A meeting between Slough council officials and the town's football clubs will attempt to mend the break down in relations that has seen a 50 per cent reduction in teams hiring their grounds.

The planned meeting on April 20 was revealed when councillors on Slough Borough Council's neighbourhoods and community services scrutiny panel met on Tuesday.

Worried councillors raised their concerns with the authority's head of wellbeing and community services Ketan Gandhi.

Mr Gandhi revealed that hirings had dropped from 28 to 14 over three years as teams looked for cheaper sites.

Rising charges have been controversial but there have been other problems.

A sorry picture emerged as councillors discussed the growing number of issues - including teams from outside that surreptitiously use the pitches without paying and bad organisation that has seen changing rooms left locked when players expected to make use of them.

Cllr James Swindlehurst (Labour: Cippenham Green) said: "We have turned something that worked into something that's broken. The whole thing is rather sad."
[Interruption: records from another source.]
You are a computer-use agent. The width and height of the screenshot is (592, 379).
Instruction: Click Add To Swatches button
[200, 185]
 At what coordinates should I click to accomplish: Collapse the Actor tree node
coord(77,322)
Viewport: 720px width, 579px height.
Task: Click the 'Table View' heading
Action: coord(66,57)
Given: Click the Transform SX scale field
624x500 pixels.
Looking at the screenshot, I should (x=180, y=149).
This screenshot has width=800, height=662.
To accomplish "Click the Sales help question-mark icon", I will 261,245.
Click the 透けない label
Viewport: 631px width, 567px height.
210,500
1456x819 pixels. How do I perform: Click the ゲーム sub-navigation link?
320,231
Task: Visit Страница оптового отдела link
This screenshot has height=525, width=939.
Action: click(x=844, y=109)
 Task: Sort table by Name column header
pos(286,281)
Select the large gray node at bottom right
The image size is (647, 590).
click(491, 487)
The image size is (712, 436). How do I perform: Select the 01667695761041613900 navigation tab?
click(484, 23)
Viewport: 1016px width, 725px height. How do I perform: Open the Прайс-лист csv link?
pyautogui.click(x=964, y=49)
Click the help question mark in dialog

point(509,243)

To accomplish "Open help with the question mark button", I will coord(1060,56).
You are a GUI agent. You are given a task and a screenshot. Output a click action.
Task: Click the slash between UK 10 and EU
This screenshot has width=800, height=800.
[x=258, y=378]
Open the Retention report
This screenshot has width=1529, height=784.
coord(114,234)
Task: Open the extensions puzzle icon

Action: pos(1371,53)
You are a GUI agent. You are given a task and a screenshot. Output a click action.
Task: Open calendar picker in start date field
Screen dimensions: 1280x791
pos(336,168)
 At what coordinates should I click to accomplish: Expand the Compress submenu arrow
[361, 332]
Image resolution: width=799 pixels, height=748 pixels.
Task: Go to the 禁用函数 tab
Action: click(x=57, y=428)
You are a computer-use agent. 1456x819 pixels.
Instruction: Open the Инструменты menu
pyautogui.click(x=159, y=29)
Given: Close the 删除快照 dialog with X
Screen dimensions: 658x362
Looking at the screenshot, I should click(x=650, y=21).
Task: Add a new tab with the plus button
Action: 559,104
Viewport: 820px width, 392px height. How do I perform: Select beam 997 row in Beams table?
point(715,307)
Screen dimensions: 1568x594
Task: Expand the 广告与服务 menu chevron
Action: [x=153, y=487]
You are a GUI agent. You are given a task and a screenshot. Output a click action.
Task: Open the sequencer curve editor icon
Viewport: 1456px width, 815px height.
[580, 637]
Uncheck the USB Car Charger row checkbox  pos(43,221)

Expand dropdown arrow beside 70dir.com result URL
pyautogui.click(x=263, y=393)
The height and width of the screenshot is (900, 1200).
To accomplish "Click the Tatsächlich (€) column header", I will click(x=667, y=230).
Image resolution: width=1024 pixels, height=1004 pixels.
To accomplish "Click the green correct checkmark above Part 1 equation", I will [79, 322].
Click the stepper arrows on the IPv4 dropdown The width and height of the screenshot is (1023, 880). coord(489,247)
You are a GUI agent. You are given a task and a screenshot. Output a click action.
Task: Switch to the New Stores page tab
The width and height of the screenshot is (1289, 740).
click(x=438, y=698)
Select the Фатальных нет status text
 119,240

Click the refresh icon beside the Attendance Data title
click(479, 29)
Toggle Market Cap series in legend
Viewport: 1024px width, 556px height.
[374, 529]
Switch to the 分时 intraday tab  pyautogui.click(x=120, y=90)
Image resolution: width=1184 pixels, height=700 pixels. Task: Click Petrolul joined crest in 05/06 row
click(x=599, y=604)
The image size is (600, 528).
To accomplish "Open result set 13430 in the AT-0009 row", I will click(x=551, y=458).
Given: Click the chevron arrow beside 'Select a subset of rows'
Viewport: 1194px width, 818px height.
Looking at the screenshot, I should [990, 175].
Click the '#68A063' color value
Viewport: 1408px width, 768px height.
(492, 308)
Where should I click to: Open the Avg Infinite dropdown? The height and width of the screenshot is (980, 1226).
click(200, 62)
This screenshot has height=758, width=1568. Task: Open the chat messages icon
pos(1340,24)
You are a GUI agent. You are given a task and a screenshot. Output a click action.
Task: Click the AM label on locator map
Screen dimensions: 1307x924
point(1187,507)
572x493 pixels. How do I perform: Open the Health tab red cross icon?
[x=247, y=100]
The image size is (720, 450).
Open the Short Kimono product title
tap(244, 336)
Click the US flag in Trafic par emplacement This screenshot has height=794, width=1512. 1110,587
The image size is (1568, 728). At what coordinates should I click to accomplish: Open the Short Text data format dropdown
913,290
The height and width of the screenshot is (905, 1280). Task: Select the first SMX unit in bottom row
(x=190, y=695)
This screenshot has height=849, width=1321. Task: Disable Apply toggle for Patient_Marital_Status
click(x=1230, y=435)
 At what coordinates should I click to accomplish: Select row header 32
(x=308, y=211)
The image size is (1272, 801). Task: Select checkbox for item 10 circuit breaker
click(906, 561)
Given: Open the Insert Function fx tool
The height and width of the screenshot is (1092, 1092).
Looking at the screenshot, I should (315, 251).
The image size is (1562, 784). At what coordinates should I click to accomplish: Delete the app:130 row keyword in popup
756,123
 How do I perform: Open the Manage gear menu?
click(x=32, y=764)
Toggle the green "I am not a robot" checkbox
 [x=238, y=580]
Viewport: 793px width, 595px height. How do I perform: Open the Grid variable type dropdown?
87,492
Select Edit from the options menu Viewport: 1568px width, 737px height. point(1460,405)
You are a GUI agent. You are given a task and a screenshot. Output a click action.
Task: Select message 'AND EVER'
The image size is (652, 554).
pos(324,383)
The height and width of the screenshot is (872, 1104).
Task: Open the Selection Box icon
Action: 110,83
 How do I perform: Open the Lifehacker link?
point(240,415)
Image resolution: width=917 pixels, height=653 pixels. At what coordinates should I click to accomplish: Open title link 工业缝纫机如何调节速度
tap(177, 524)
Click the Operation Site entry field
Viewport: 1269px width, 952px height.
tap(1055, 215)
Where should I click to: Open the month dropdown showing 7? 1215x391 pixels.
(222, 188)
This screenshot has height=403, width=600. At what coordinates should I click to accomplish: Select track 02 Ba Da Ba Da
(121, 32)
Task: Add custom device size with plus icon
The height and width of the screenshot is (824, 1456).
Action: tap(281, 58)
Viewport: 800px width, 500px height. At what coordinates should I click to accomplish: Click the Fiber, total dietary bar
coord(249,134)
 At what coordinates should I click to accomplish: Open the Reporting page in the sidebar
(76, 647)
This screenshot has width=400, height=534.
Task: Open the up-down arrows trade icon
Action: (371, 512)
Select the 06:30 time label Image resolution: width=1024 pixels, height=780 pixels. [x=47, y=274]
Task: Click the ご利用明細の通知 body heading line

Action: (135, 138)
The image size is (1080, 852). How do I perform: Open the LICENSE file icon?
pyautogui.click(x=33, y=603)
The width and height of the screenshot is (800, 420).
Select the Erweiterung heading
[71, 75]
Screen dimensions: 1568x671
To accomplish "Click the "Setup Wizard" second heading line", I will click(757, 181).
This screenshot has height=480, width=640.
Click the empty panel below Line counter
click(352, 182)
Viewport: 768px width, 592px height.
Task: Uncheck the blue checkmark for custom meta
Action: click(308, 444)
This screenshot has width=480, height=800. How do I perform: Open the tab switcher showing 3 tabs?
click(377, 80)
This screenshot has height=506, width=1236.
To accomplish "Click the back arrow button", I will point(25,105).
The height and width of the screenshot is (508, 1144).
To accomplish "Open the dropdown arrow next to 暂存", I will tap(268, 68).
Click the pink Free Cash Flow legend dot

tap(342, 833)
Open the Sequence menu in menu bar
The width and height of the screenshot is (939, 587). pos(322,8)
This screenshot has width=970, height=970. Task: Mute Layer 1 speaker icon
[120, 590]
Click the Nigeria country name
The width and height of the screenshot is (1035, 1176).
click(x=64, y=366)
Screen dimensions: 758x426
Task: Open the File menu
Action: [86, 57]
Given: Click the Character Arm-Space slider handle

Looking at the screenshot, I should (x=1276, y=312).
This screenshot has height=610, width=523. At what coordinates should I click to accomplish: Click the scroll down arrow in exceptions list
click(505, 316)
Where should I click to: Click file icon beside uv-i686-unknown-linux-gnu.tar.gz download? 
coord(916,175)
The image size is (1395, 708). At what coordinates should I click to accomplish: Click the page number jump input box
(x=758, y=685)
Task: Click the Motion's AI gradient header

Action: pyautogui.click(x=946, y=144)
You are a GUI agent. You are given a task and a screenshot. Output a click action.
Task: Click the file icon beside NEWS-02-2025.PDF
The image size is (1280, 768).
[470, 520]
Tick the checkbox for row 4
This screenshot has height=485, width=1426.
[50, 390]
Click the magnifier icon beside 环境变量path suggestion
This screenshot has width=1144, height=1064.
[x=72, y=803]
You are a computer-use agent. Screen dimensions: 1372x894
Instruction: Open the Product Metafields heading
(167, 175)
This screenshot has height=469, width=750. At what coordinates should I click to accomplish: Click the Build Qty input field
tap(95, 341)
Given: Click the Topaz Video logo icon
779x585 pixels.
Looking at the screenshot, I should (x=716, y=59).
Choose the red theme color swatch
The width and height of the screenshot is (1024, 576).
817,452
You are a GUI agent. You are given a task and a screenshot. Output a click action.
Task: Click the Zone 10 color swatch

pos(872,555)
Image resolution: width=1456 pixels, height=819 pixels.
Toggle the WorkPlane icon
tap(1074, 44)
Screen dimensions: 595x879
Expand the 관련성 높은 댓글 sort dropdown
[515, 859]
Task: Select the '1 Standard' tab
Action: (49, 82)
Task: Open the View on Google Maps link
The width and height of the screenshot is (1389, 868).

Mr Gandhi felt that part of the problem might be that the running of the pitches had tended to fall confusingly between three departments - parks, leisure and corporate landlord.

He was optimistic about the number of children's clubs still using the grounds but acknowledged that some adult clubs had been lost.

Councillors agreed unanimously to work to regain the initiative as soon as possible, by making their pitches welcoming again.

It was even hoped that woman's football could soon flourish in the town.